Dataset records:
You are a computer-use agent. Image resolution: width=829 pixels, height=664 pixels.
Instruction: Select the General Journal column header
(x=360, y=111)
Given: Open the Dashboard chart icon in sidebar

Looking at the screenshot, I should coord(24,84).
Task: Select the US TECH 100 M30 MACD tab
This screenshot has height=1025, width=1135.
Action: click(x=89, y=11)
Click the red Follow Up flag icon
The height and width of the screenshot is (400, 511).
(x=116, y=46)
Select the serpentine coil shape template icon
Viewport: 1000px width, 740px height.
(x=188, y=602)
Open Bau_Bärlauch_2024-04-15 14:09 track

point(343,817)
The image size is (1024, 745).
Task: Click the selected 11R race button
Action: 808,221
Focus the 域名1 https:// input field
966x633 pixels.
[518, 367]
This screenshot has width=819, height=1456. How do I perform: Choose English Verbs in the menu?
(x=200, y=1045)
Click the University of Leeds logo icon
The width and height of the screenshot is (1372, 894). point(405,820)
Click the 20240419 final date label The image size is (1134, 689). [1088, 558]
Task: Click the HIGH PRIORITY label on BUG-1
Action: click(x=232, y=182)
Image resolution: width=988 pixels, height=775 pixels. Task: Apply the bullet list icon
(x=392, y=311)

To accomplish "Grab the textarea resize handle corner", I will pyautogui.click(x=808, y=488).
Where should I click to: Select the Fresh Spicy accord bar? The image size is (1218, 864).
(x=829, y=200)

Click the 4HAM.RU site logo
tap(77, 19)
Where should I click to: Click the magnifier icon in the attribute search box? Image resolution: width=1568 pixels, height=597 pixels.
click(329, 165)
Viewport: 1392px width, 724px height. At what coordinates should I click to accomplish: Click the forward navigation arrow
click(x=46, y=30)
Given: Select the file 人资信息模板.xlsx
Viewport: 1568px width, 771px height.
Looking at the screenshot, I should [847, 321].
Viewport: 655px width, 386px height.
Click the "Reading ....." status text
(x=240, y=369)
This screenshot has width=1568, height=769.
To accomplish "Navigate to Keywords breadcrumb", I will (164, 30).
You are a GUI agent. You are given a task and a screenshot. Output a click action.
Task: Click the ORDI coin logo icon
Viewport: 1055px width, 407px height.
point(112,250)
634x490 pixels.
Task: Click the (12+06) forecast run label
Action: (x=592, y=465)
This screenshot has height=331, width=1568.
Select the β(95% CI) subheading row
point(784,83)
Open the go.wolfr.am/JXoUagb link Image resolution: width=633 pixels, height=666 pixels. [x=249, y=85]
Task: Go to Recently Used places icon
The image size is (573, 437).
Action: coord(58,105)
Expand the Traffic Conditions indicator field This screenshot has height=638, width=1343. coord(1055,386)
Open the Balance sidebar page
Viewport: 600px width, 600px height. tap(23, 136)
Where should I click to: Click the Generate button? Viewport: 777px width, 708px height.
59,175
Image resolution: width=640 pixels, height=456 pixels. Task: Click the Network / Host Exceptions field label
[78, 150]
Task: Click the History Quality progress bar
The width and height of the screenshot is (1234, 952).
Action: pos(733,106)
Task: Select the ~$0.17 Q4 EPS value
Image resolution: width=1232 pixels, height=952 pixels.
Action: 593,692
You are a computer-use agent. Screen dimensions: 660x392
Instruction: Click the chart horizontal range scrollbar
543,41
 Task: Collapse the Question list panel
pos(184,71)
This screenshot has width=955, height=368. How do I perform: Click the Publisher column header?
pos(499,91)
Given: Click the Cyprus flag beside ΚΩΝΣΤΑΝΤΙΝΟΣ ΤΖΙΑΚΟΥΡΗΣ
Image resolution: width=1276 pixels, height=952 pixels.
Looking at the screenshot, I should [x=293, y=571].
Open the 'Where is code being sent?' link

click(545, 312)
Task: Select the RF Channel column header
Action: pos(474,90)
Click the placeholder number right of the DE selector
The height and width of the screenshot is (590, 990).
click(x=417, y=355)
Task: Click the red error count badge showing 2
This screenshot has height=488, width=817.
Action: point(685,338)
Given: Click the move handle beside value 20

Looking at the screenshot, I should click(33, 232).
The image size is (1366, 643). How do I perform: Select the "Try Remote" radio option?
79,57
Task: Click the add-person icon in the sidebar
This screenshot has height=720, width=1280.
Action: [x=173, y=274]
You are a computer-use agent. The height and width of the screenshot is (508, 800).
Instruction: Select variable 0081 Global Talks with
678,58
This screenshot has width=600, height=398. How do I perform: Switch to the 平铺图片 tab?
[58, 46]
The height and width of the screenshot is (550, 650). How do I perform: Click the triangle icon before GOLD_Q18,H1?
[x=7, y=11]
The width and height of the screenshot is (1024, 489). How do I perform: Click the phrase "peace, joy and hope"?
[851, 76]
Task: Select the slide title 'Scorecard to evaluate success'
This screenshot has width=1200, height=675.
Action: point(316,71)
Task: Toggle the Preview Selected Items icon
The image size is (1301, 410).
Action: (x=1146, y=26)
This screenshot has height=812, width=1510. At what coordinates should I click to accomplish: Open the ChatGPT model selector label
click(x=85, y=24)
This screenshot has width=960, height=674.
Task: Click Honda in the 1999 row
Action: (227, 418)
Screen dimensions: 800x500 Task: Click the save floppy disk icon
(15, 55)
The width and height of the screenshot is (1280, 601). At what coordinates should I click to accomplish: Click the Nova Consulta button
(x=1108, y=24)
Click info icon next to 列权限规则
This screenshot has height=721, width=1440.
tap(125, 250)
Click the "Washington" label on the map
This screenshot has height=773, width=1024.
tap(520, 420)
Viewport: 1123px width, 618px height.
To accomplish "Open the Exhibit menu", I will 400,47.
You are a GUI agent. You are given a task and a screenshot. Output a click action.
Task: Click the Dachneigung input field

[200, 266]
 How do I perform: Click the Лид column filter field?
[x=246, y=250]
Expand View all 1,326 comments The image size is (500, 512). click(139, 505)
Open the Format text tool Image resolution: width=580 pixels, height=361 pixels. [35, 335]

- **WORK TASK**:
Return exactly, and only, the lines above starting at the line that contains "Image resolution: width=640" and ending at the line that contains "Given: Click the Cyprus".

- **TASK RESPONSE**:
Image resolution: width=640 pixels, height=456 pixels. Task: Click the Network / Host Exceptions field label
[78, 150]
Task: Click the History Quality progress bar
The width and height of the screenshot is (1234, 952).
Action: pos(733,106)
Task: Select the ~$0.17 Q4 EPS value
Image resolution: width=1232 pixels, height=952 pixels.
Action: 593,692
You are a computer-use agent. Screen dimensions: 660x392
Instruction: Click the chart horizontal range scrollbar
543,41
 Task: Collapse the Question list panel
pos(184,71)
This screenshot has width=955, height=368. How do I perform: Click the Publisher column header?
pos(499,91)
Given: Click the Cyprus flag beside ΚΩΝΣΤΑΝΤΙΝΟΣ ΤΖΙΑΚΟΥΡΗΣ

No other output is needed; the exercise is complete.